Requirements:
Please print all of the records below word for word, leaving the pictures out of your answer.

Location data for elements and text:
•••••

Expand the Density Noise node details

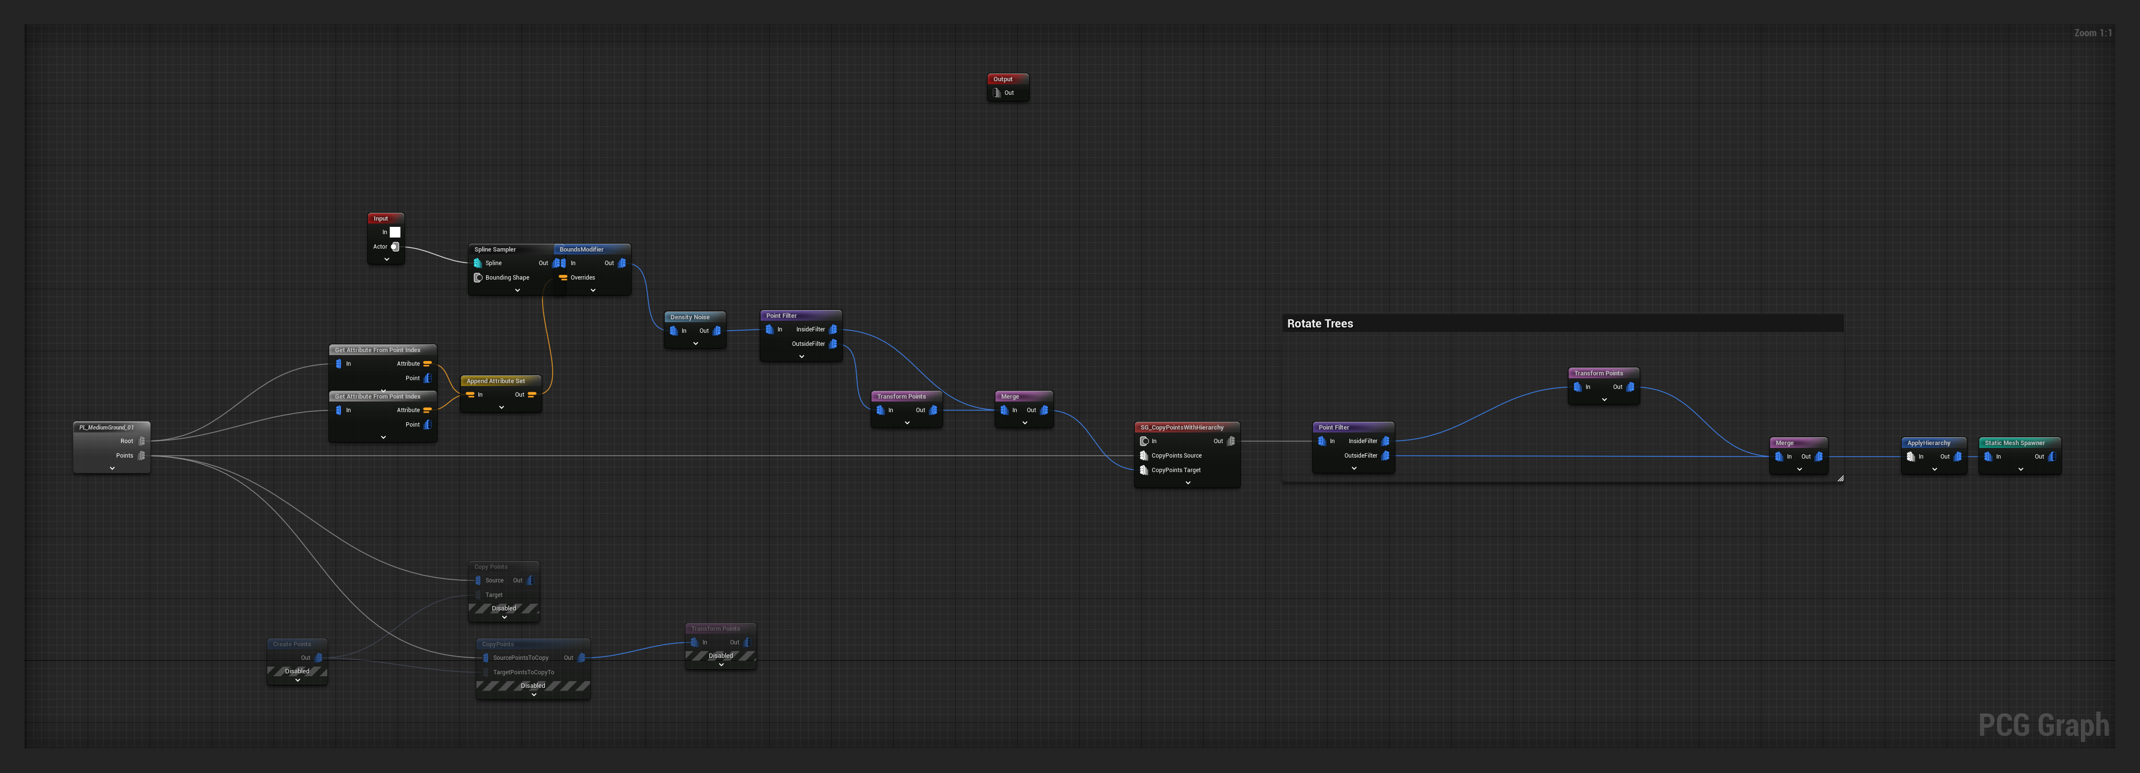695,343
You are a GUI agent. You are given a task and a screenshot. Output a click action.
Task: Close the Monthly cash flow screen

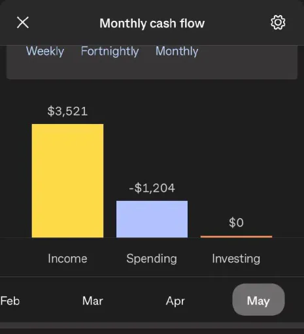tap(23, 22)
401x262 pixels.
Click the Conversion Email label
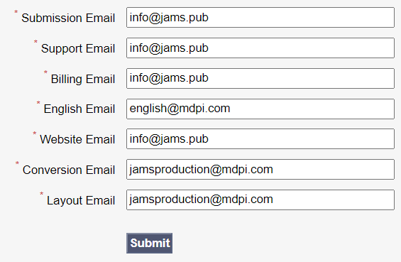(x=69, y=170)
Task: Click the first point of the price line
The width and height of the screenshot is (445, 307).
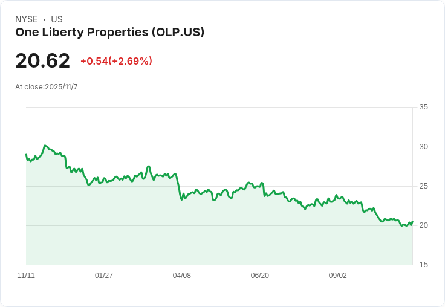Action: [26, 154]
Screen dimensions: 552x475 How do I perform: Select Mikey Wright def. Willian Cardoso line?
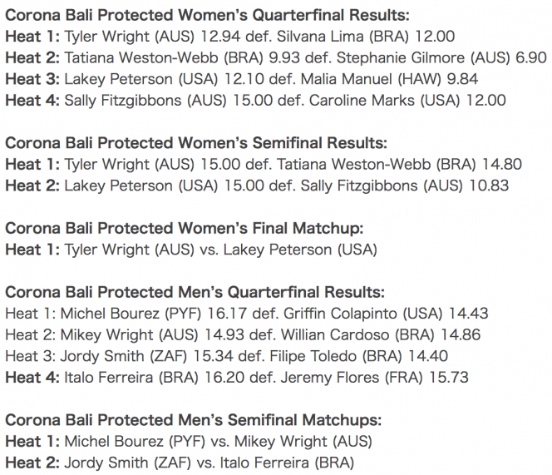(243, 335)
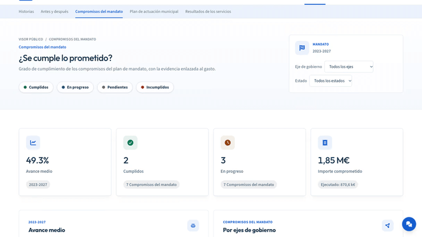
Task: Toggle the Cumplidos status filter chip
Action: 36,87
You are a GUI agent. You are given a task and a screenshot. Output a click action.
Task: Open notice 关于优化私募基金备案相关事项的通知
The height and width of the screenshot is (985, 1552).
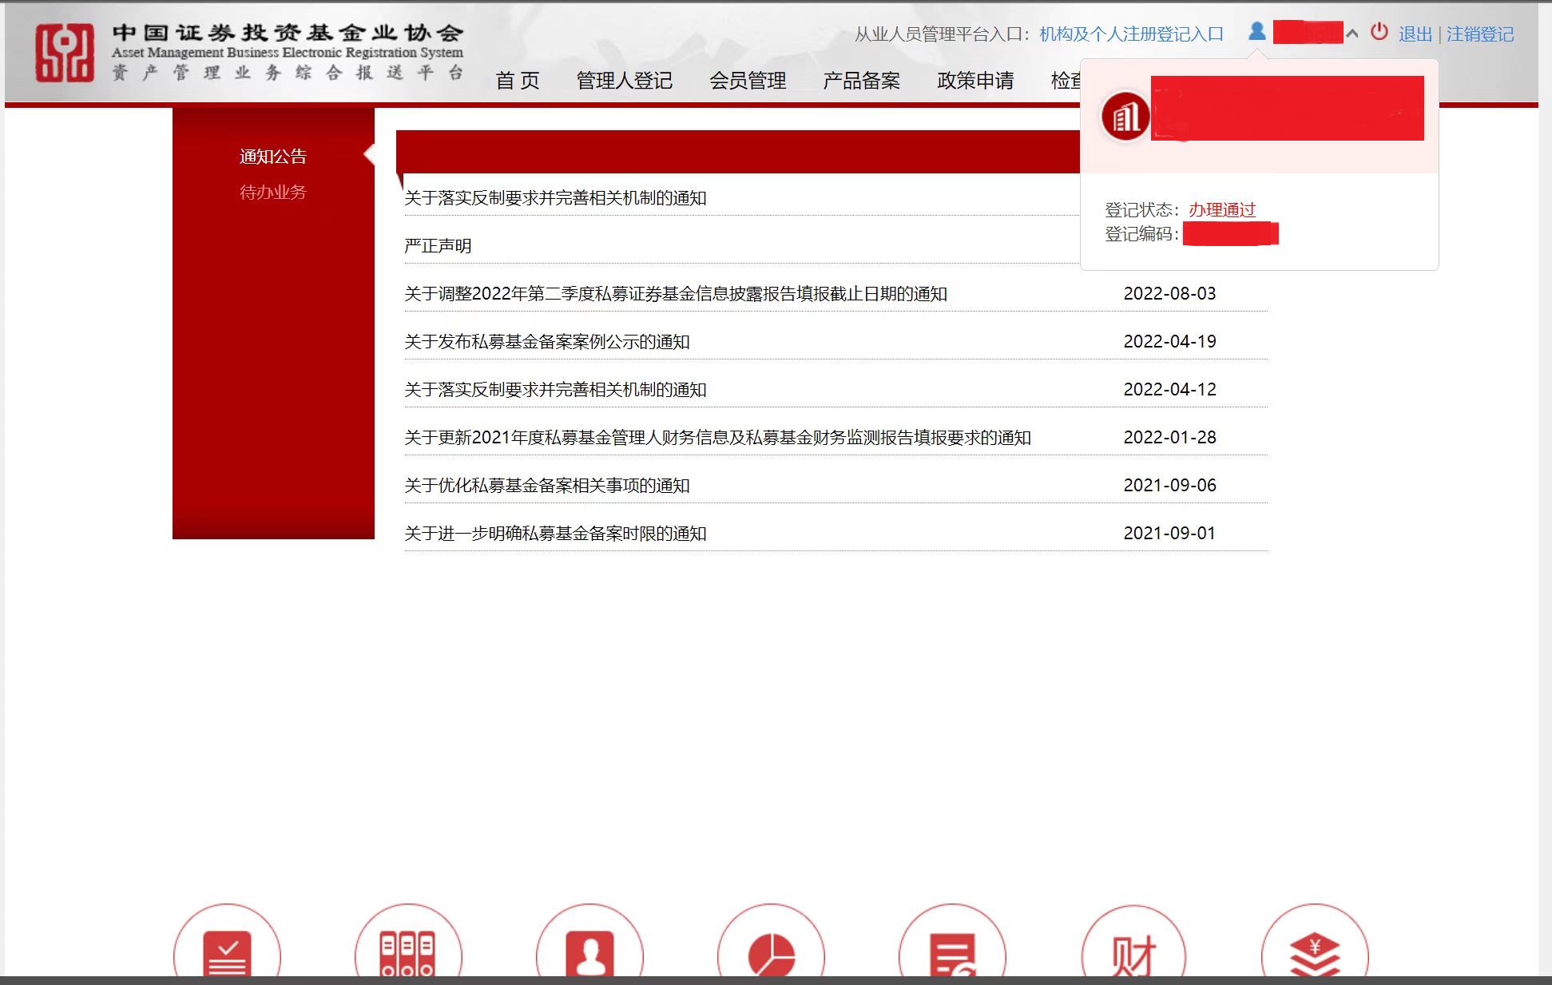(546, 486)
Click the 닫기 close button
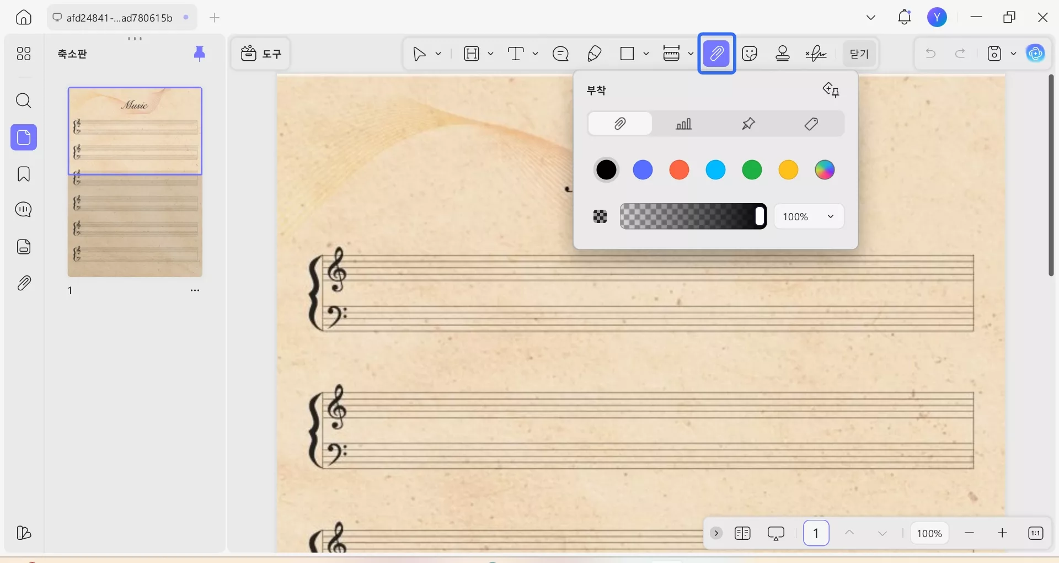The height and width of the screenshot is (563, 1059). [x=859, y=54]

•••••

Full solution:
Expand the Density Noise node details

695,343
You are a GUI agent. You are given a task and a screenshot. Output a click action.
Task: Close the Monthly cash flow screen

tap(23, 22)
401x262 pixels.
Click the Conversion Email label
(x=69, y=170)
Task: Click the first point of the price line
The width and height of the screenshot is (445, 307).
Action: [26, 154]
Screen dimensions: 552x475 How do I perform: Select Mikey Wright def. Willian Cardoso line?
(243, 335)
Task: Toggle the Cumplidos status filter chip
Action: 36,87
You are a GUI agent. You are given a task and a screenshot. Output a click action.
Task: Open notice 关于优化私募基金备案相关事项的通知
The height and width of the screenshot is (985, 1552).
(546, 486)
Click the 닫기 close button
The height and width of the screenshot is (563, 1059). [x=859, y=54]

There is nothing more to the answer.